EXTRAIT CITÉ
--- --- ---
Question d’étiquette…

Depuis quelques temps, en consommateur avisé, je me suis évertué à découvrir la poésie des étiquettes. Le repérage des conservateurs, la mise à jour des antioxydants, le nombre important de pincées de chlorure de sodium, la qualité nutritionnelle du pâté d’alouette, la localisation précise des organismes génétiquement modifiés,  le dépistage systématique de l’amidon frelaté, la reconnaissance des émulsifiants, la mise en lumière des exhausteurs, le déchiffrage des acidifiants et enfin  le coloriage des colorants. J’ai travaillé d’arrache-pied pour être performant dans les rayons à  tel point que ma méthode de lecture me semblant tout à fait efficace et efficiente, j’ai décidé de tenter un transfert  pour décrypter les arcanes des étiquettes politiques.

Et là, il faut bien dire que ce n’est pas une petite bière…

Je me suis d’abord mis à chercher un label, me disant qu’un produit labellisé était sans doute un bon produit…  J’ai  rapidement trouvé au beau milieu du magasin les  produits MP – Majorité présidentielle- . J’ai inspecté la marchandise sous toutes les coutures sans jamais en trouver l’étiquette,  impossible de me repérer dans la composition… alors dans le doute, j’ai changé de rayon !
--- --- ---
(Enregistrements pour localiser les éléments décrits)

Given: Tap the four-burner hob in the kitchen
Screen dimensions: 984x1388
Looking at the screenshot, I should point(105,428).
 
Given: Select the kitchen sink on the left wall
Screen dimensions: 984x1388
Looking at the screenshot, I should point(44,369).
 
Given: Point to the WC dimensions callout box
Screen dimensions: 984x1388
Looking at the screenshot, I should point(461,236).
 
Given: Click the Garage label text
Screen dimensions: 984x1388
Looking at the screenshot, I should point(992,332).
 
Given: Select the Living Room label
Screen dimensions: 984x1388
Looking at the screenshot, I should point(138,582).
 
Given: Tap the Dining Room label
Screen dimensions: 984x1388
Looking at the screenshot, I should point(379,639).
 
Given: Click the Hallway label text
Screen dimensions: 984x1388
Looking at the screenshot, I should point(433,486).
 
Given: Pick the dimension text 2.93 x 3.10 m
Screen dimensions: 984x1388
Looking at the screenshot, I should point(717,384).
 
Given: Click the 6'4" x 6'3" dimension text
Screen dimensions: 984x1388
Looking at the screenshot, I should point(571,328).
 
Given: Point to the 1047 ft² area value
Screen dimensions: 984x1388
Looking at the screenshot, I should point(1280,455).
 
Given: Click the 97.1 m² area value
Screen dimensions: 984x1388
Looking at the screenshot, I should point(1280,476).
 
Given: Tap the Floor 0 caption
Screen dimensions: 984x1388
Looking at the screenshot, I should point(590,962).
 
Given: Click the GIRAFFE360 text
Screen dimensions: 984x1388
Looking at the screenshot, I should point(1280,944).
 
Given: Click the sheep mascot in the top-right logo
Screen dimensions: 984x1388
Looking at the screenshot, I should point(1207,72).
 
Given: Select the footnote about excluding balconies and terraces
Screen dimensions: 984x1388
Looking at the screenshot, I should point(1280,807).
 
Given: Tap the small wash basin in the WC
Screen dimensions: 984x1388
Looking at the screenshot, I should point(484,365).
--- --- ---
À RÉALISER
1) Indiquez par oui ou par non si chacune des affirmations suivantes concorde avec le billet sur les étiquettes, en citant à l'identique les mots décisifs. (a) Les produits MP se trouvent au fond du magasin. (b) L'étiquette des produits MP finit par être trouvée. (c) La méthode de lecture des étiquettes est transposée aux étiquettes politiques.
2) Dans le billet sur les étiquettes, que signifie le sigle MP ?
3) Rédigez la suite du billet sur les étiquettes à partir de sa dernière phrase.

RÉSULTATS ATTENDUS
1)
(a) Non : « au beau milieu du magasin ».
(b) Non : « sans jamais en trouver l’étiquette ».
(c) Oui : « décrypter les arcanes des étiquettes politiques ».

2) Majorité présidentielle.

3)
Pour les autres produits, j’ai très rapidement repéré les conservateurs. Il y en avait bien sûr de  plusieurs types sur les rayons : ceux qui en famille  et après le travail,  rendaient grâce à la patrie. Ceux qui cherchaient désespérément un vin de messe sans sulfite pour prouver l’identité chrétienne de  leurs origines. J’ai également rencontré quelques nostalgiques  de la gégène qui refusaient de regarder en face une tête de gondole au prétexte qu’elle proposait un couscous Garbit en promotion.
Il y avait ceux qui avaient pris la mauvaise habitude de changer de nom pour tromper le lecteur d’étiquettes : aujourd’hui LR, il y a peu  Les Républicains, un peu avant RPR, encore avant UMP encore avant UNR, et enfin en remontant à la nuit des temps RPF ! Mais oui mon général !
A ma grande surprise, j’ai retrouvé sur l’étagère quelques produits labellisés MP rangés avec les conservateurs, preuve que dans cette grande surface c’était un peu le foutoir !

Mes recherches m’ont permis de mettre à jour les « émulsifiants qui font mousser »  inscrits sur l’étiquette et je suis d’un coup devenu  un émule des émulsifiants car pour faire carrière il faut absolument faire mousser pour se donner un peu d’épaisseur.
Alors, j’ai décidé d’anticiper la prochaine loi sur la morale en politique et la limitation des mandats. J’apprends déjà à faire mousser, parce qu’à 18 ans je ferai maire, pour trois mandats pour trois mandats comme la loi m’y autorise, à 36 ans, 18 ans plus tard je ferai conseiller départemental, à 54 ans, 18 ans plus tard, je ferai conseiller régional et j’irai jusqu’à 72 ans, puis je ferai député pour trois mandats jusqu’à 87 ans, et pour couronner le tout,  je ferai sénateur pendant trois mandats, on n’est pas chien ! Jusqu’à 102 ans. Là je retrouverai les Dassault et Dassault, père et fils, que j’avais, du reste,  déjà rencontré au rayon des conservateurs… Je commencerai à penser à la  Présidence de la République, qui n’est certainement pas un mandat pour les jeunots !
Pour en arriver là, il faut bien sûr une grande quantité d’émulsifiants pour faire mousser ! Je crains fort qu’il faille aussi quelques résidus  de conservateurs et quelques antioxydants pour être certain d’être bien conservé !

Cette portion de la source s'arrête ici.